2. Most of the complex optimizations that matter for a language like Javascript or Python are implemented in the interpreter, which is then partially evaluated. In a classical language VM complex optimizations like PICs, specialization, speculation etc are all hand coded in C++ by manipulating compiler IR. It's a very unnatural way to work with a program. In the Truffle architecture they're implemented in normal Java in relatively straight-line logic, so there's just far fewer ways to mess up.

3. The intrinsics are also all written in a memory safe language. Buggy intrinsics are a common cause of compiler errors.

It is nonetheless true that at some points the program is transformed, and those transforms can have bugs. Just like how languages with memory safety and strong standard libraries don't eliminate all bugs, just a lot of them. It's still a big upgrade in correctness, I think.

matheusmoreira 10 hours ago | parent | prev | next [-]

Wish they'd go into more detail about these Futamura projections and how the partial evaluation is implemented. I get it at a conceptual level but I'm still not confident enough to implement one myself.

sgammon 10 hours ago | parent [-]

The linked tech talk ("Deoptimization [...]") goes into a lot more detail -- worth a watch if you find this stuff interesting:

https://www.youtube.com/watch?v=pksRrON5XfU

pjmlp 2 hours ago | parent | prev | next [-]

I love the work being done by GraalVM team, and the ones that predated it like MaximeVM and JikesRVM, proving that it is possible to use safer languages for all layers of compiler development, instead of the usual cargo cult of what is supposed to work.

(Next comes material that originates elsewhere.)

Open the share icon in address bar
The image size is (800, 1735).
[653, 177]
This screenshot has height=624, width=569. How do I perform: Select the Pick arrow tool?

Leszek 9 hours ago | parent | prev | next [-]

The V8 sandbox doesn't just protect against JIT issues, it also protects against logical issues in the runtime and object model.

mike_hearn 6 hours ago | parent [-]

Not exactly. It's the nature of a sandbox that it doesn't remove bugs, it only reduces their blast radius. The Truffle architecture actually removes bugs by changing how you write the language VM to begin with.

Leszek 5 hours ago | parent [-]

I said it "protects" against bugs, not that it "removes" them. The Truffle architecture removes mismatches between JIT and interpreted code (when it doesn't have bugs itself, which is not guaranteed either), but it doesn't remove runtime or object model logic errors that affect both.